From the top of the records below, return each line exactly, ending with the line that contains "[Renegade 066 CMS Yellow RS] (13, 843)".

Excerpted records: Begin

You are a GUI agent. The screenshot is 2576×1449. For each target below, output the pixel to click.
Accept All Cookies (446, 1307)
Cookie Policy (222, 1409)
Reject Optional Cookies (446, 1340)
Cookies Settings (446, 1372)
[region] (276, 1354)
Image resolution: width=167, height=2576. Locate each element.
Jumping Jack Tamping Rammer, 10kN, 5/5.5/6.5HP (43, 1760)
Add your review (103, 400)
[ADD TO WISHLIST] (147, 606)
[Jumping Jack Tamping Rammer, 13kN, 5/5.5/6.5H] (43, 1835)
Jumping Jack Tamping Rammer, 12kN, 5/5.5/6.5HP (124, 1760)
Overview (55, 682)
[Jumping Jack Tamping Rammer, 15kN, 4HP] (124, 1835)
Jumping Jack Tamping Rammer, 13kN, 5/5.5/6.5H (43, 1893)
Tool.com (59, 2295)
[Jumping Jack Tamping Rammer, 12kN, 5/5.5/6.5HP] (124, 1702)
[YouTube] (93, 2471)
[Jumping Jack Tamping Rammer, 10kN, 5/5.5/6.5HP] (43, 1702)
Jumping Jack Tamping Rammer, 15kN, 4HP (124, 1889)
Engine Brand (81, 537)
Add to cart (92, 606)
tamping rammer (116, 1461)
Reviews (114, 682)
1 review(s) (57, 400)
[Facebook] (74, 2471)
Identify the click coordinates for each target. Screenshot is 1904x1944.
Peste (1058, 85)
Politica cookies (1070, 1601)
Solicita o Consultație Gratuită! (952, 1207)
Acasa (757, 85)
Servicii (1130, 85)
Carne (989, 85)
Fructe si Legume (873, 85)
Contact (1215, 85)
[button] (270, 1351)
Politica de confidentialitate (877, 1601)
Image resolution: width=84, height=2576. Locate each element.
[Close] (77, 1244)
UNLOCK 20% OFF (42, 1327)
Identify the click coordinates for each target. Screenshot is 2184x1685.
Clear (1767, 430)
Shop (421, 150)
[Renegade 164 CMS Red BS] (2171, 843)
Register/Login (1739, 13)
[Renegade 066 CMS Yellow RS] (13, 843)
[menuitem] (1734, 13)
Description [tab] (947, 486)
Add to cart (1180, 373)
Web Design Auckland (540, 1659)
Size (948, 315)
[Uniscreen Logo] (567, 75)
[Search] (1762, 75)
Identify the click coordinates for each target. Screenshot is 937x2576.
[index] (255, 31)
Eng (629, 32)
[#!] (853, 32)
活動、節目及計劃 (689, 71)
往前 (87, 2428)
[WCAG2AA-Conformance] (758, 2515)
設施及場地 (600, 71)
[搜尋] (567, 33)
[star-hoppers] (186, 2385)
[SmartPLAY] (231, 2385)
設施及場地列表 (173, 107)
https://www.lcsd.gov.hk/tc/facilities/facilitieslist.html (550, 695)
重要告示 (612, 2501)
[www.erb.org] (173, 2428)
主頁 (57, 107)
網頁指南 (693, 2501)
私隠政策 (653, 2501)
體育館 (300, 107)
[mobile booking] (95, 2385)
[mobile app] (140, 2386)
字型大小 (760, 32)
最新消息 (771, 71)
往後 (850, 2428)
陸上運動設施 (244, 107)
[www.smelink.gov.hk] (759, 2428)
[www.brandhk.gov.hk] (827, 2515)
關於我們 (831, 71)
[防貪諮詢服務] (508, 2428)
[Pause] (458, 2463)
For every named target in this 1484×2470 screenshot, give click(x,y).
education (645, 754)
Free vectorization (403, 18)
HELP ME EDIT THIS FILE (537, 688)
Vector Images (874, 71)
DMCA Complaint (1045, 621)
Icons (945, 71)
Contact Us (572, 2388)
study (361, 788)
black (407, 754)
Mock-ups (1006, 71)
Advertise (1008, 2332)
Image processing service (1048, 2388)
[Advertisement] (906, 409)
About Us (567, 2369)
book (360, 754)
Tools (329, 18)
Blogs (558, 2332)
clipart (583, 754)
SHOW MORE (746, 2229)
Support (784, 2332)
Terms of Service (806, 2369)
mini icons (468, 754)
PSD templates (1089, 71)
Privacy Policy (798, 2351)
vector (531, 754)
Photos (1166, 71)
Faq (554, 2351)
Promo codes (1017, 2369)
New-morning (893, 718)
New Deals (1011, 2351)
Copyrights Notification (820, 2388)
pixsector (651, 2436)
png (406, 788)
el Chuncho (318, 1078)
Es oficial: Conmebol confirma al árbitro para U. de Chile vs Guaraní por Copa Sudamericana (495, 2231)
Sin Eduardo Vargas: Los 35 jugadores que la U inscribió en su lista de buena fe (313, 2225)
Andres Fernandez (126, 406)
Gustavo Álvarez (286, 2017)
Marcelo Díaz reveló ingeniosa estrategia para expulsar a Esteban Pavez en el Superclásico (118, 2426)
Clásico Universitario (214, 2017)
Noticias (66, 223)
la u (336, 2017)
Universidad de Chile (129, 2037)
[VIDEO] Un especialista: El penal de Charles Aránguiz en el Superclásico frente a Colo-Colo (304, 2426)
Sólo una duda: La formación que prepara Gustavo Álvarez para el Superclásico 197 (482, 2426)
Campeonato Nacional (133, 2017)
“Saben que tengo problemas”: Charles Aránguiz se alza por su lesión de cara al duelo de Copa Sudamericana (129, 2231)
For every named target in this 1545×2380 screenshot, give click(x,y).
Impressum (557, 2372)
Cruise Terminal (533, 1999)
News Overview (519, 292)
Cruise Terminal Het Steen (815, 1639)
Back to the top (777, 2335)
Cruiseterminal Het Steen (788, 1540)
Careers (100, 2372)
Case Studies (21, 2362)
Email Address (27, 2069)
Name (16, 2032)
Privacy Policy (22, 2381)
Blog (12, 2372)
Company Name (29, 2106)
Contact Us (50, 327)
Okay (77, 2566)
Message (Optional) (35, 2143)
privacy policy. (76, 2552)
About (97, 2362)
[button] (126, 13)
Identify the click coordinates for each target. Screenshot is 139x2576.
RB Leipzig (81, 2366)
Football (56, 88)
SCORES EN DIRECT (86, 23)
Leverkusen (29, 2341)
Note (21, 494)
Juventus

Excerpted records: End

**Exercise response**
You are a GUI agent. The screenshot is 2576×1449. For each target below, output the pixel to click.
Accept All Cookies (446, 1307)
Cookie Policy (222, 1409)
Reject Optional Cookies (446, 1340)
Cookies Settings (446, 1372)
[region] (276, 1354)
Image resolution: width=167, height=2576. Locate each element.
Jumping Jack Tamping Rammer, 10kN, 5/5.5/6.5HP (43, 1760)
Add your review (103, 400)
[ADD TO WISHLIST] (147, 606)
[Jumping Jack Tamping Rammer, 13kN, 5/5.5/6.5H] (43, 1835)
Jumping Jack Tamping Rammer, 12kN, 5/5.5/6.5HP (124, 1760)
Overview (55, 682)
[Jumping Jack Tamping Rammer, 15kN, 4HP] (124, 1835)
Jumping Jack Tamping Rammer, 13kN, 5/5.5/6.5H (43, 1893)
Tool.com (59, 2295)
[Jumping Jack Tamping Rammer, 12kN, 5/5.5/6.5HP] (124, 1702)
[YouTube] (93, 2471)
[Jumping Jack Tamping Rammer, 10kN, 5/5.5/6.5HP] (43, 1702)
Jumping Jack Tamping Rammer, 15kN, 4HP (124, 1889)
Engine Brand (81, 537)
Add to cart (92, 606)
tamping rammer (116, 1461)
Reviews (114, 682)
1 review(s) (57, 400)
[Facebook] (74, 2471)
Identify the click coordinates for each target. Screenshot is 1904x1944.
Peste (1058, 85)
Politica cookies (1070, 1601)
Solicita o Consultație Gratuită! (952, 1207)
Acasa (757, 85)
Servicii (1130, 85)
Carne (989, 85)
Fructe si Legume (873, 85)
Contact (1215, 85)
[button] (270, 1351)
Politica de confidentialitate (877, 1601)
Image resolution: width=84, height=2576. Locate each element.
[Close] (77, 1244)
UNLOCK 20% OFF (42, 1327)
Identify the click coordinates for each target. Screenshot is 2184x1685.
Clear (1767, 430)
Shop (421, 150)
[Renegade 164 CMS Red BS] (2171, 843)
Register/Login (1739, 13)
[Renegade 066 CMS Yellow RS] (13, 843)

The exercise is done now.